+++ DATA TO PROCESS +++
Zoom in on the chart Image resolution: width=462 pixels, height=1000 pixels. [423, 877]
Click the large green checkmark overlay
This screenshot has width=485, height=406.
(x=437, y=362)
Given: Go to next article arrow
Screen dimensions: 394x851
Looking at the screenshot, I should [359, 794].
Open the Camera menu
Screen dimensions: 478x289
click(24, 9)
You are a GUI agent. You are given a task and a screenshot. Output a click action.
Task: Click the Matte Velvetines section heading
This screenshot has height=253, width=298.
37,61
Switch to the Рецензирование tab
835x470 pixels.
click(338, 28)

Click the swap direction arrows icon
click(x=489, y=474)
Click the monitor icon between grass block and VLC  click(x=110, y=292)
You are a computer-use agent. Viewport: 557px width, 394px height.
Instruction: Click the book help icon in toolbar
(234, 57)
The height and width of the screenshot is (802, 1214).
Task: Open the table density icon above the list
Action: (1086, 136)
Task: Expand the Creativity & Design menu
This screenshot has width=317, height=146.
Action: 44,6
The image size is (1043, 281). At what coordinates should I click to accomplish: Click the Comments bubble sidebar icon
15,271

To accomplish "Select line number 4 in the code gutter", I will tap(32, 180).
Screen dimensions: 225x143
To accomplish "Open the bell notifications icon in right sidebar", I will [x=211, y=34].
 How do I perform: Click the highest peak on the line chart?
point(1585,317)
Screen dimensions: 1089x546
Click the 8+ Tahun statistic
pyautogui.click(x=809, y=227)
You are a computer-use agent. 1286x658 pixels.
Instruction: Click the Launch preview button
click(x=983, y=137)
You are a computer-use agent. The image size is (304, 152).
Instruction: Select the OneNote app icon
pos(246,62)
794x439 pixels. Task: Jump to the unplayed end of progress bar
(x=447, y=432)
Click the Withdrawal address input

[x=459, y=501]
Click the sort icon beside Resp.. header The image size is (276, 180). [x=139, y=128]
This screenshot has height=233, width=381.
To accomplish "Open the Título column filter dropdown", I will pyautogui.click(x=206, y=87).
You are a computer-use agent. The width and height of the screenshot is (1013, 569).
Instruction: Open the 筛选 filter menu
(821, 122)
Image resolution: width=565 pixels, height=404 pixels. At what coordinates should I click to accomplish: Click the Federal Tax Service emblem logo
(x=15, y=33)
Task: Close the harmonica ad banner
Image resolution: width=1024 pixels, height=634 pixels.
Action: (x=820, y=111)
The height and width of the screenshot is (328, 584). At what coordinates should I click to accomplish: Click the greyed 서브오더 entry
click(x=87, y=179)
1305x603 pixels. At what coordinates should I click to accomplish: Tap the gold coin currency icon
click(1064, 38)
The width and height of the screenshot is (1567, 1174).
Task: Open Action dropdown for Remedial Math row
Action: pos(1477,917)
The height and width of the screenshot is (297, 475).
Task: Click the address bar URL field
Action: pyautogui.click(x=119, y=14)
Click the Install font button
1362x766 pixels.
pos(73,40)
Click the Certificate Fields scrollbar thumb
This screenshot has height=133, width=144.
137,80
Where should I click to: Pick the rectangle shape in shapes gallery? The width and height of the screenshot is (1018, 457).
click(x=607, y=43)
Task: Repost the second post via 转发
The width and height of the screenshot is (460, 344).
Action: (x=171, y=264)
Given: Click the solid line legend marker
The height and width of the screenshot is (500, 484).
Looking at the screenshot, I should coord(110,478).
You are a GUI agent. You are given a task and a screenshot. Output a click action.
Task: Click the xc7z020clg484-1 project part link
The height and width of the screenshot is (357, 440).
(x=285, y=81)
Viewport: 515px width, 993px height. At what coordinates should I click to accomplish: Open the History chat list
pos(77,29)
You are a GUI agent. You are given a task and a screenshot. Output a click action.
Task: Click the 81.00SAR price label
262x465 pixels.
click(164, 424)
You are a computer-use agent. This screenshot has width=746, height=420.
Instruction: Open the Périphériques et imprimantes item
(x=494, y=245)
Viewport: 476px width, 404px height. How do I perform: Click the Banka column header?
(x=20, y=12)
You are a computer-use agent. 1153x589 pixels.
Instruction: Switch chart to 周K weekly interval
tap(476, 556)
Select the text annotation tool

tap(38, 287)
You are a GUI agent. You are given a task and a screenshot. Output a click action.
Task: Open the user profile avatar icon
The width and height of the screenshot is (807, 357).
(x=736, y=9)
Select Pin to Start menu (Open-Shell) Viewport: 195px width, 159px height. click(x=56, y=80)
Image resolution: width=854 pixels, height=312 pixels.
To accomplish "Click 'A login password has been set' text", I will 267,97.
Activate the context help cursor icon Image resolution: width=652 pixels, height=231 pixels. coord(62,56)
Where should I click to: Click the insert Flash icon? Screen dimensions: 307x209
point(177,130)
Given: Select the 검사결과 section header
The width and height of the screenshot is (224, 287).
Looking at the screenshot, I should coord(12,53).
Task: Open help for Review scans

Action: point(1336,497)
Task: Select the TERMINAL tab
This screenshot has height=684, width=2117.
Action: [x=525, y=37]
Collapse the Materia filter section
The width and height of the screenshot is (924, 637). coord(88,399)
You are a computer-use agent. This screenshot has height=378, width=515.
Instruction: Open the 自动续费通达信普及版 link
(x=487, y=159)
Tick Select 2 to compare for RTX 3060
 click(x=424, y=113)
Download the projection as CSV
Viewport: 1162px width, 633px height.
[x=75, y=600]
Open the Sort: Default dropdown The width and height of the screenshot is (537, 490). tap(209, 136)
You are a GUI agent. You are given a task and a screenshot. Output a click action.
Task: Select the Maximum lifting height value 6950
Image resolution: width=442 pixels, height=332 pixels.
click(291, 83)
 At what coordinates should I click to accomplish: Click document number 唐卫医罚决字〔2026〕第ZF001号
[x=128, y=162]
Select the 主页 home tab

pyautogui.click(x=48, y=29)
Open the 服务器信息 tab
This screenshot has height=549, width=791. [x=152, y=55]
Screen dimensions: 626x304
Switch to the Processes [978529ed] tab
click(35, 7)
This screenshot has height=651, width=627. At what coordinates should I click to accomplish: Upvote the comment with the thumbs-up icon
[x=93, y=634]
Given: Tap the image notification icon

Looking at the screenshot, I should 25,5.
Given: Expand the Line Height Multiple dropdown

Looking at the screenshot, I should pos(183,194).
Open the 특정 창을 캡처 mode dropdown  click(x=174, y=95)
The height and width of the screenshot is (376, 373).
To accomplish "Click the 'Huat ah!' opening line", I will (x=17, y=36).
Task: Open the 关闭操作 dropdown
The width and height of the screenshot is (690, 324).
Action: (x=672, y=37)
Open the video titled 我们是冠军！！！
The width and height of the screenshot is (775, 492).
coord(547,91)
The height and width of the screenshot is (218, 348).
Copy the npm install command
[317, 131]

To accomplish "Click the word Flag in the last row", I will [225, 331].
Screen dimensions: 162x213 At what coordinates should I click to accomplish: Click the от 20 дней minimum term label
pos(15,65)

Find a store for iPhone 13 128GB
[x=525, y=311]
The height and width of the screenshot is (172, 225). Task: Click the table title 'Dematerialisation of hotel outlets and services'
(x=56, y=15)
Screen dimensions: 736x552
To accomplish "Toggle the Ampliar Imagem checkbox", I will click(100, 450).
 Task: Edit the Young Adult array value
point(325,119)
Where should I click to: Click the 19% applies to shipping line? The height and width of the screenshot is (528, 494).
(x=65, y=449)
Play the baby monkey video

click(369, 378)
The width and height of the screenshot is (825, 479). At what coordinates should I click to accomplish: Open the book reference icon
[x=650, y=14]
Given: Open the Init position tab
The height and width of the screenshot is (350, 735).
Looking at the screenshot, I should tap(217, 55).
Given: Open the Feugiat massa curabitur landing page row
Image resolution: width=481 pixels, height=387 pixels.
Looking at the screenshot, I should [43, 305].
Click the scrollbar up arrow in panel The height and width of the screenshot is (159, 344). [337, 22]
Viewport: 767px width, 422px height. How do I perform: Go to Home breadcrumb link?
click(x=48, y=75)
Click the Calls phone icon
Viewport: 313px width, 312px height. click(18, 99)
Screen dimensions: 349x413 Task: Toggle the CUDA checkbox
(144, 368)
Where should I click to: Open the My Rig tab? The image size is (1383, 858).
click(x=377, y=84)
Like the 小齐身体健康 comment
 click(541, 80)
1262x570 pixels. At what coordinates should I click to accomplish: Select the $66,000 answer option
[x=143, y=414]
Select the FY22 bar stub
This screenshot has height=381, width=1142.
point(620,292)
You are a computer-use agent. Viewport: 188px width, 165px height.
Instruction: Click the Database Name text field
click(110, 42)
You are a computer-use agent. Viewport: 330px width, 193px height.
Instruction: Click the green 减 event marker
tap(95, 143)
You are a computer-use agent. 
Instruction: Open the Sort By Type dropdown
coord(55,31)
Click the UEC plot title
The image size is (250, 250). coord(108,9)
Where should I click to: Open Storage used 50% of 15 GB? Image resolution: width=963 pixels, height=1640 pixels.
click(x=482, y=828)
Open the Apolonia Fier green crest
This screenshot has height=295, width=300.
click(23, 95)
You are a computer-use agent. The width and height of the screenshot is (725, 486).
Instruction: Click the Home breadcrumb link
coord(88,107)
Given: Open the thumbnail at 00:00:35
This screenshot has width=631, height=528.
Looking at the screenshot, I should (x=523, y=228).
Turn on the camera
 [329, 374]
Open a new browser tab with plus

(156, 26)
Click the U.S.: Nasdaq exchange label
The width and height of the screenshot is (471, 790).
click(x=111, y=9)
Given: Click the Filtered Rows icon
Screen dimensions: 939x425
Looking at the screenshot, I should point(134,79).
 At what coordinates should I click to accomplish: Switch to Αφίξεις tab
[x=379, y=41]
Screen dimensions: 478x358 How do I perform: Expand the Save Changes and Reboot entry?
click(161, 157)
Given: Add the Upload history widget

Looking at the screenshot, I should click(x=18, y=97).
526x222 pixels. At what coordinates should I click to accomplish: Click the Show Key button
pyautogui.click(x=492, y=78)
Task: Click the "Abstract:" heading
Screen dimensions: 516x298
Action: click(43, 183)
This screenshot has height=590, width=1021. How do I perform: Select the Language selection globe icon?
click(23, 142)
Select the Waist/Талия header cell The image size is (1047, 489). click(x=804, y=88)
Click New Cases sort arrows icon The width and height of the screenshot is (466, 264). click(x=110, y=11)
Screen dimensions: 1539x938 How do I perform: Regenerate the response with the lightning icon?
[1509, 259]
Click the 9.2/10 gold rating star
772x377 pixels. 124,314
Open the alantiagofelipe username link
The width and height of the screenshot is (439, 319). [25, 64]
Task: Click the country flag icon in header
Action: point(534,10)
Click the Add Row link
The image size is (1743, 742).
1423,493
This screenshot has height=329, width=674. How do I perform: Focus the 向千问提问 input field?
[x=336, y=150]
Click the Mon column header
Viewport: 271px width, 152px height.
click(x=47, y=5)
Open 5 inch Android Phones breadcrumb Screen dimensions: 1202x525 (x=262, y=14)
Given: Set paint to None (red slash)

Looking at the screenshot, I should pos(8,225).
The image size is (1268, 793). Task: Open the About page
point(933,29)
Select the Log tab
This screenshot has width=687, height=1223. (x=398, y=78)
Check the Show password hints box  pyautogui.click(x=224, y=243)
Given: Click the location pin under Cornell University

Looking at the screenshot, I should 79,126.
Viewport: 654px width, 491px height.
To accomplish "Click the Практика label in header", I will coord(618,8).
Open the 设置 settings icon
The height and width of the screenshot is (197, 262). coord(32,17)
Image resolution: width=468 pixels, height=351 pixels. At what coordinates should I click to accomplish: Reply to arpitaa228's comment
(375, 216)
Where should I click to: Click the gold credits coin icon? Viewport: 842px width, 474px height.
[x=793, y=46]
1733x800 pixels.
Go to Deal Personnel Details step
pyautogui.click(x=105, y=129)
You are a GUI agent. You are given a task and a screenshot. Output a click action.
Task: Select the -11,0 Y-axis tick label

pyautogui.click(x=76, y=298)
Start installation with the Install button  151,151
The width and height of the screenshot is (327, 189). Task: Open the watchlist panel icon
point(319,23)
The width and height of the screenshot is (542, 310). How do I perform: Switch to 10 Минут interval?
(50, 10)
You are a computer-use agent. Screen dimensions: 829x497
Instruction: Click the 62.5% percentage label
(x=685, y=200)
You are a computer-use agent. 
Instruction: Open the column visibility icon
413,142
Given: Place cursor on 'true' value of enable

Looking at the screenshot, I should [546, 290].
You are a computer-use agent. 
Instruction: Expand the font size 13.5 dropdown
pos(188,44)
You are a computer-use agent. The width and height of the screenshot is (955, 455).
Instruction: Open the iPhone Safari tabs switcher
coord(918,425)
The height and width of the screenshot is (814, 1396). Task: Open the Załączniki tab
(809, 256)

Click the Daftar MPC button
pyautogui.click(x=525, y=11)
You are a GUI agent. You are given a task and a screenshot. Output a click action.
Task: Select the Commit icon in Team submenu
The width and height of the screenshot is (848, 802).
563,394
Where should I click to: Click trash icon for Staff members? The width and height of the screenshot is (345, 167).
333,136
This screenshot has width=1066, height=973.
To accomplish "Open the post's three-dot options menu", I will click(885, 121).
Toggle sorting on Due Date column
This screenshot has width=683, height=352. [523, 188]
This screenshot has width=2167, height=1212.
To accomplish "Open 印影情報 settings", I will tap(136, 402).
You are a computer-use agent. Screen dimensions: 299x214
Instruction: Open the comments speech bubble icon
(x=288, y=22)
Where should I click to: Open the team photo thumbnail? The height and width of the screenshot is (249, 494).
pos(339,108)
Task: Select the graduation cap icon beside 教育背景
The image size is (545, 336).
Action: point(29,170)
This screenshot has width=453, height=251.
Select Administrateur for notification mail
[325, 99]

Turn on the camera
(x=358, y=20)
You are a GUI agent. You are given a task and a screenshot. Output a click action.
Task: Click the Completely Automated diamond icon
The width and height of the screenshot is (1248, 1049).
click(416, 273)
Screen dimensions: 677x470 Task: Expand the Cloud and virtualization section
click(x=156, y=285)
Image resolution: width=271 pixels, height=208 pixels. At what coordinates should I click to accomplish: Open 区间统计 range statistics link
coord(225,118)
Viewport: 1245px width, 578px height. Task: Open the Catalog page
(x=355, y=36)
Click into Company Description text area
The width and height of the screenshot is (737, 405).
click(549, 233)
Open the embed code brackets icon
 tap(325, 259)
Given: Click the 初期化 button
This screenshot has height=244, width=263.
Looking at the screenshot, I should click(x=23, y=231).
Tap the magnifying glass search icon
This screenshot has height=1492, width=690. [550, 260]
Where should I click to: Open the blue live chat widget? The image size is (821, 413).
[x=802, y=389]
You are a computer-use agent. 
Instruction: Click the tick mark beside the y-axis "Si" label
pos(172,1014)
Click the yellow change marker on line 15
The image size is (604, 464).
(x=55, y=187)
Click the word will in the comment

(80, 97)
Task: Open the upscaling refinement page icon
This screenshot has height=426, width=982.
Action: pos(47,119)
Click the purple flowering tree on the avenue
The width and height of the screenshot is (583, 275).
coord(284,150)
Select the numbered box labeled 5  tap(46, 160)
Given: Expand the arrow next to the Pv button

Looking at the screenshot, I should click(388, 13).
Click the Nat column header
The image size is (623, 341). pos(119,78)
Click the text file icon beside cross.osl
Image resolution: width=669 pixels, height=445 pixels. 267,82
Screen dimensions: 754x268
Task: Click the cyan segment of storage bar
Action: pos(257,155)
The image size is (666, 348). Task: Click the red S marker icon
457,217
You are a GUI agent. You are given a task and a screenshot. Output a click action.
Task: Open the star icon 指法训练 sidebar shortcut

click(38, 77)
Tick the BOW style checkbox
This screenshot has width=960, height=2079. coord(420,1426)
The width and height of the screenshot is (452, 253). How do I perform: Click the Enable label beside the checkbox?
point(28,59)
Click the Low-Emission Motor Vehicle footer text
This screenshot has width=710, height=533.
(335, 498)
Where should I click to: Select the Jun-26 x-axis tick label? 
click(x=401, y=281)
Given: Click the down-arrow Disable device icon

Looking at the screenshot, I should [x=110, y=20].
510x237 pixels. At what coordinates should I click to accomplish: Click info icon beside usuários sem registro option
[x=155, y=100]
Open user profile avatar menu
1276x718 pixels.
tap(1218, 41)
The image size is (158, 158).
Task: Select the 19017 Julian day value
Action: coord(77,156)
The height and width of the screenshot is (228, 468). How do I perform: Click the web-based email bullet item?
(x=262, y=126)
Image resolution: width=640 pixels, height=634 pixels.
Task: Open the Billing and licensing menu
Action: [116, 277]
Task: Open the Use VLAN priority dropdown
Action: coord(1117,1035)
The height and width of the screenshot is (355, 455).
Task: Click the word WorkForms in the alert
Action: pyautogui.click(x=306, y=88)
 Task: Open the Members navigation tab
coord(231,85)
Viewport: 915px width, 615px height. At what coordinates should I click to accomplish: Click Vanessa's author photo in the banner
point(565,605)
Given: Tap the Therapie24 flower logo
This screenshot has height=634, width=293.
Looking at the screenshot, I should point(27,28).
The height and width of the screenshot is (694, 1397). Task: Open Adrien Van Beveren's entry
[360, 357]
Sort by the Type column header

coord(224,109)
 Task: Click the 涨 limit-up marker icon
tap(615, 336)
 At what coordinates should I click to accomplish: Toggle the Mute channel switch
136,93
+++
EXERCISE BRIEF:
The required output is the stretch of entries above from the line containing "has width=746, height=420." through the line containing "You are a computer-use agent. 1153x589", reproduced exactly.

ANSWER TO THE PROBLEM:
You are a computer-use agent. This screenshot has width=746, height=420.
Instruction: Open the Périphériques et imprimantes item
(x=494, y=245)
Viewport: 476px width, 404px height. How do I perform: Click the Banka column header?
(x=20, y=12)
You are a computer-use agent. 1153x589 pixels.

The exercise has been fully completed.